Sunday, May 25, 2025

"Tiny Bubbles" by Don Ho

Chances are good that if you are a Gen Xer or older you have heard of Don Ho. For those of you who haven't, he was a singer and musician of Native Hawaiian, Chinese, Portuguese, Dutch, and German. He had some success in the Sixties. His second album, Tiny Bubbles, reached no. 15 on the Billboard 200 and it remained on the chart for nearly a year. He also appeared on several television shows from the Sixties to the Nineties, including Hawaiian Eye, Batman, I Dream of Jeannie, The Brady Bunch, McCloud, Sanford and Son, Charlie's Angels, The Fall Guy, and Life Goes On. He had his own daytime variety show on ABC, The Don Ho Show, from 19776 to 1977. Don Ho was sometimes accused of performing music that was too commercialized and of pandering too much to tourists to Hawaii, but there can be no doubt that he helped popularize traditional Hawaiian music and made people more aware of Hawaii in general.

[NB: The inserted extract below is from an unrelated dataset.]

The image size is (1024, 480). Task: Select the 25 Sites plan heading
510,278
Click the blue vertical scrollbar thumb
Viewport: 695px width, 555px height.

Don Ho's signature song and his biggest hit was "Tiny Bubbles." The song had originally been written by Leon Pober for Lawrence Welk, whose particular brand of easy listening music was called "champagne music." Lawerence Welk turned the song down, although he would later perform it after Don Ho had a hit with the song. It was Don Ho's producer, Sonny Burke, who chose the song for Don Ho. The song proved to be a modest success going to no. 15 on the Billboard Hot 100 and no. 14 on the Billboard Easy Listening chart. According to his Hollywood Reporter obituary from 2007, Don Ho often joked to his audiences that he hated the song. He performed it regularly nonetheless.